Steve Bannons Begeisterung für Italien ist nicht neu. Der obskure faschistische Philosoph Julius Evola hat ihn und seine rechtsnationale Ideologie beeinflusst. «Ich liebe Italien, besonders Rom», erklärte er in einem Interview mit der konservativen Zeitung Libero. Die Idee starker Grenzen und einer starken Führung, wie von Salvini und seiner Regierung vertreten, schreite überall voran.
Sein Hauptquartier will Bannon aber nicht in Rom aufschlagen, sondern in der EU-Hauptstadt Brüssel. Dort will er eine Stiftung namens The Movement gründen, mit der er die strukturell und finanziell oft schwach aufgestellten rechtspopulistischen Parteien zu einer schlagkräftigen Allianz formen will. Dabei sieht er sich als erklärter Gegenspieler zum liberalen Milliardär George Soros.

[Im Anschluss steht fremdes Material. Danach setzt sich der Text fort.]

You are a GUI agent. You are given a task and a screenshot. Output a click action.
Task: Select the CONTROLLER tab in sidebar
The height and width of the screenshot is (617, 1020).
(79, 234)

Bei möglichen Partnern stösst Bannon auf geteiltes Echo. Alice Weidel, die Fraktionschefin der AfD im deutschen Bundestag, bezeichnete seine Pläne als «sehr spannend und ambitioniert». Sie hatte Bannon am Rande seines Zürcher Auftritts getroffen. AfD-Chef Jörg Meuthen äusserte sich im ARD-Sommerinterview hingegen skeptisch: «Ein Coaching von ausserhalb der EU brauchen wir grundsätzlich nicht.»
Kritisch beurteilte der Amerikanist David Nye von der Syddansk Universitet in Odense die Pläne im Gespräch mit dem dänischen Rundfunk. Steve Bannons kompromissloser Stil passe zum Zweiparteiensystem in den USA, aber nicht nach Europa, wo Koalitionen üblich seien. Er wolle in Europa einen Teil jener Macht zurückgewinnen, die er in den USA verloren habe, sagte Nye.
Der Widerstand gegen seine rechtspopulistische Revolte jedenfalls ist programmiert. Der deutsche Europa-Staatsminister Michael Roth sagte der Zeitung Die Welt, Europa dürfe «keine Angst haben vor den nationalistischen Kampagnen, mit denen Herr Bannon meint, Europa in die Knie zwingen zu können. Unsere Werte sind stärker als sein Hass und seine Lügen.»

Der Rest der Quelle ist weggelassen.